Children's Privacy and Therapeutic Use

If our services are used by or for children, we are committed to protecting their privacy:

• We do not knowingly collect personal information from children under 13 years of age without appropriate parental consent
• If we become aware that personal information has been collected from a child under 13 without appropriate consent, we will take steps to delete such information promptly
• Parents or guardians must provide consent before children can access our therapeutic services
• Any personal information collected about children will be used solely for providing therapeutic services and will not be used for marketing to children

Family and Caregiver Access

Where children or individuals with disabilities use our services:

• Parents, guardians, or authorized caregivers may access relevant account information
• Therapeutic progress may be shared with authorized family members
• We require appropriate consent and authorization for such access

10. Retention of Personal Information

We retain personal information only as long as necessary for the purposes outlined in this policy or as required by law.
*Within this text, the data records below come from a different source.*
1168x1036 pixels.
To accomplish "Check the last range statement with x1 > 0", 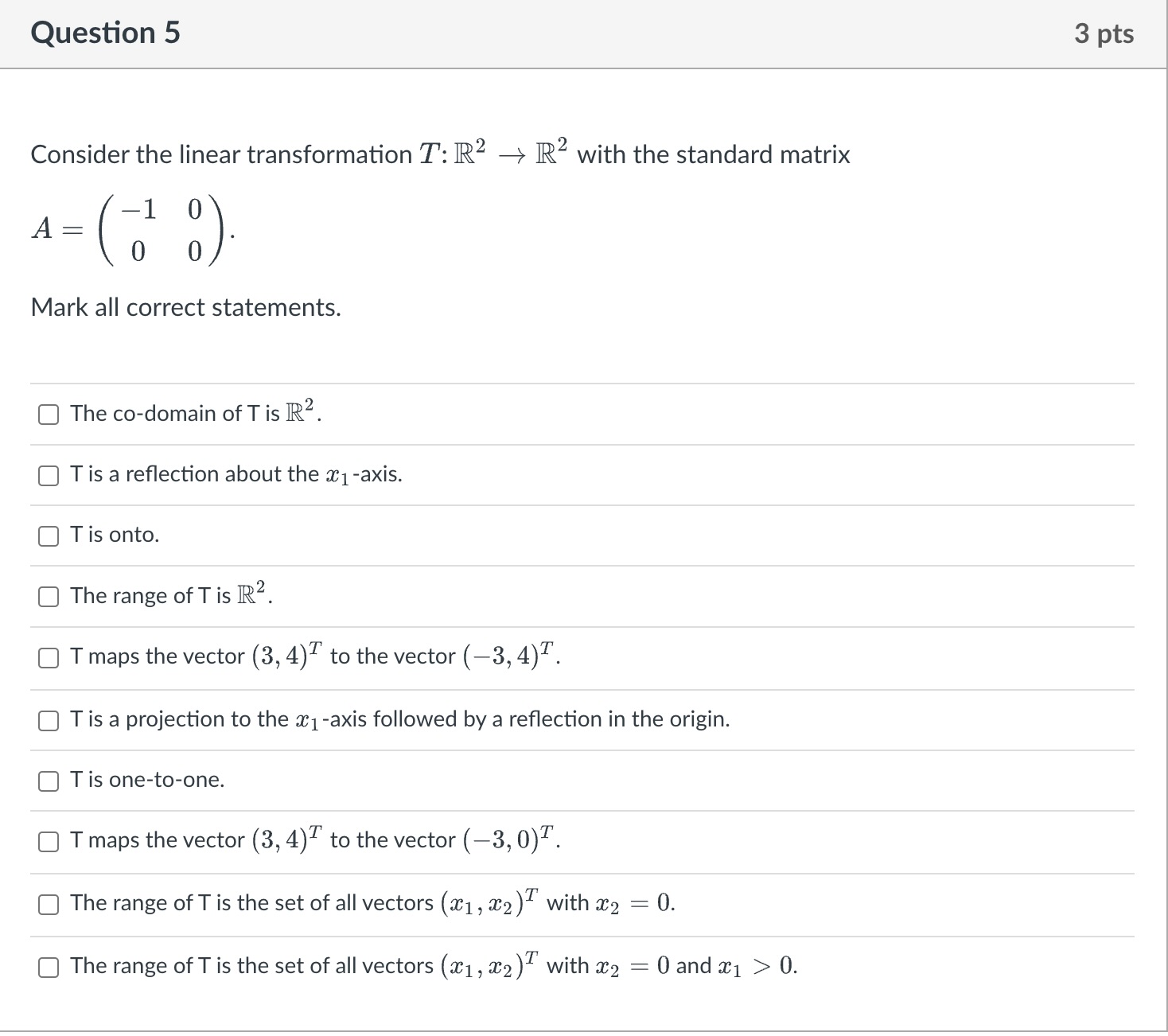I will pos(49,967).
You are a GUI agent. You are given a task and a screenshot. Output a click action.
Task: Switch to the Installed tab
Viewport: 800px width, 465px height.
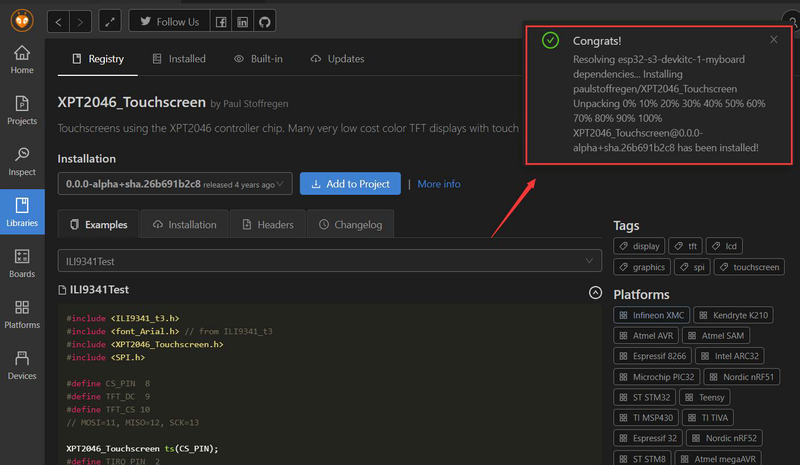(x=179, y=59)
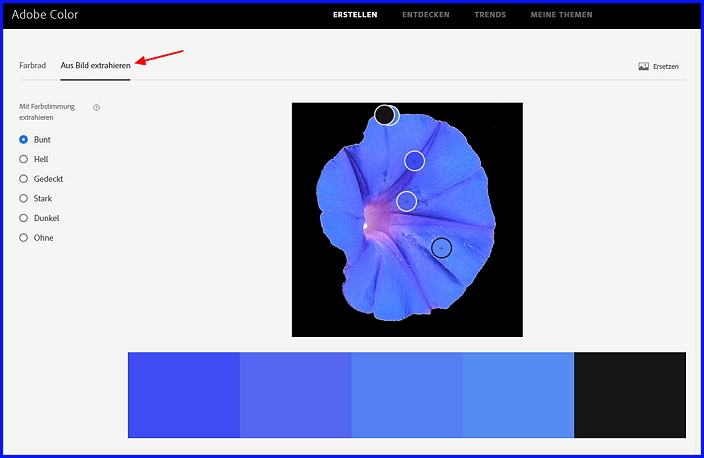Select the black swatch in the palette
Screen dimensions: 704x458
tap(630, 395)

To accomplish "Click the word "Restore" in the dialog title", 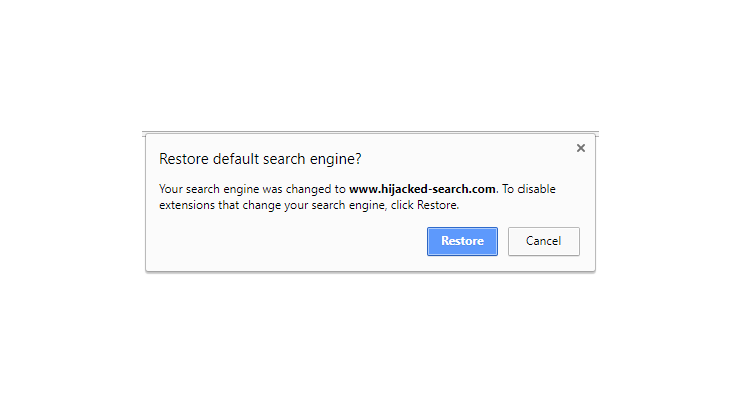I will [x=184, y=159].
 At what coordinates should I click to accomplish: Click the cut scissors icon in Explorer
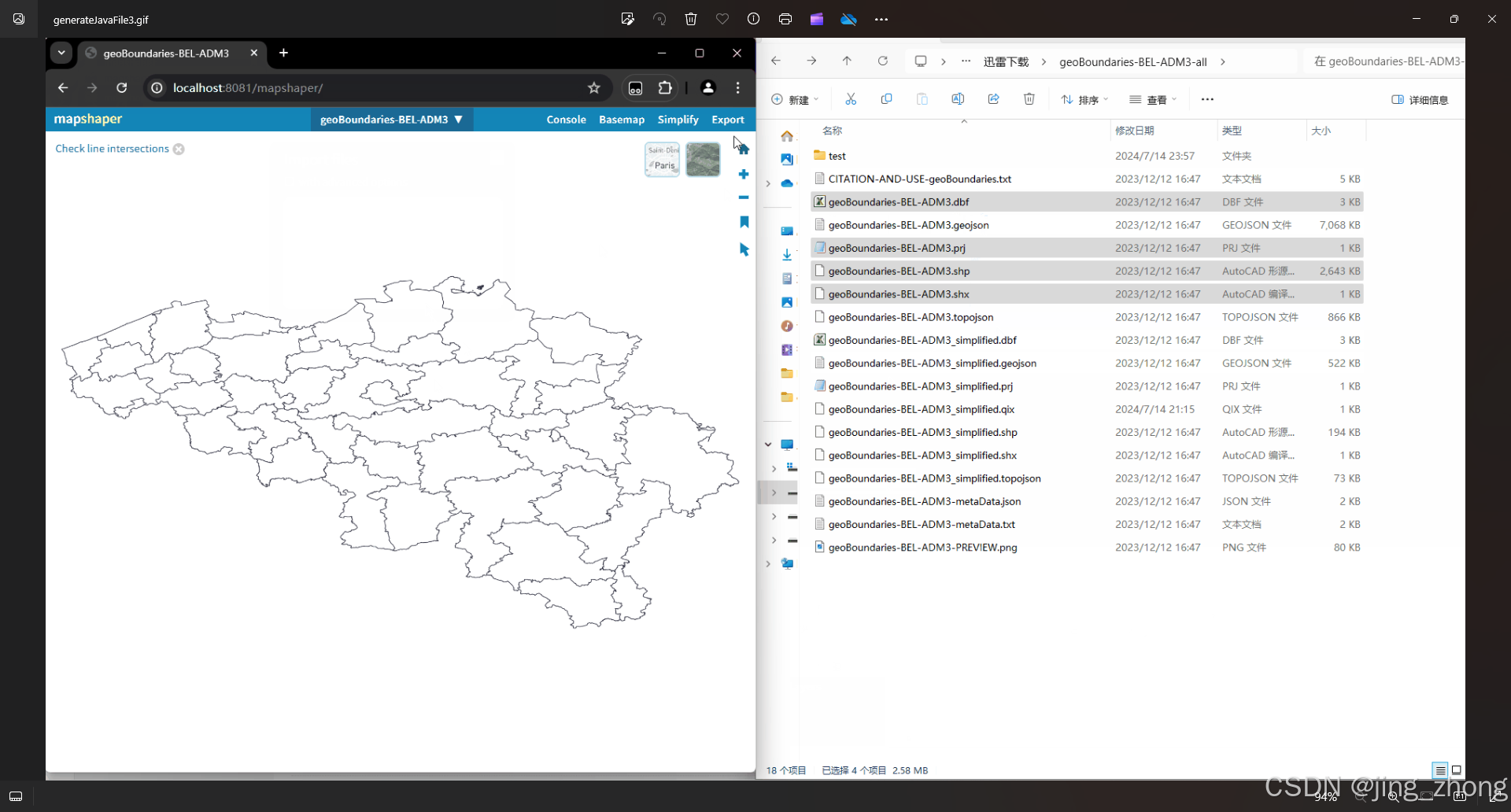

Specifically:

• Account information is retained while your account is active and for 7 years after closure
• Therapeutic progress data may be retained longer for continuity of care purposes
• Research data (when anonymized) may be retained indefinitely for research purposes
• Communication records are retained for 2 years

When personal information is no longer needed, we will take reasonable steps to destroy or de-identify it.

11. Privacy Complaints

If you have concerns about our privacy practices, you can lodge a complaint by contacting us at: Email: info@theramelo.com

We will:

• Acknowledge receipt of your complaint within 7 days
• Investigate the matter thoroughly
• Respond with our findings and any remedial action within 30 days

If you are not satisfied with our response, you may lodge a complaint with the Office of the Australian Information Commissioner (OAIC):

• Website: www.oaic.gov.au
• Phone: 1300 363 992
• Email: enquiries@oaic.gov.au

12. Changes to This Privacy Policy

We may update this Privacy Policy from time to time to reflect changes in our practices or legal requirements. We will:

• Post the updated policy on our website and in our app
• Notify you of significant changes via email or app notification
• Include the effective date of any changes

We encourage you to review this policy periodically to stay informed about how we protect your privacy.

13. Contact Information

For any questions, concerns, or requests regarding this Privacy Policy or our privacy practices, please contact us:

Theramelo

Privacy Officer

Email: info@theramelo.com

Website: www.theramelo.com

Effective Date: 10 October 2025

By using the Theramelo website and mobile application, you acknowledge that you have read, understood, and agree to this Privacy Policy.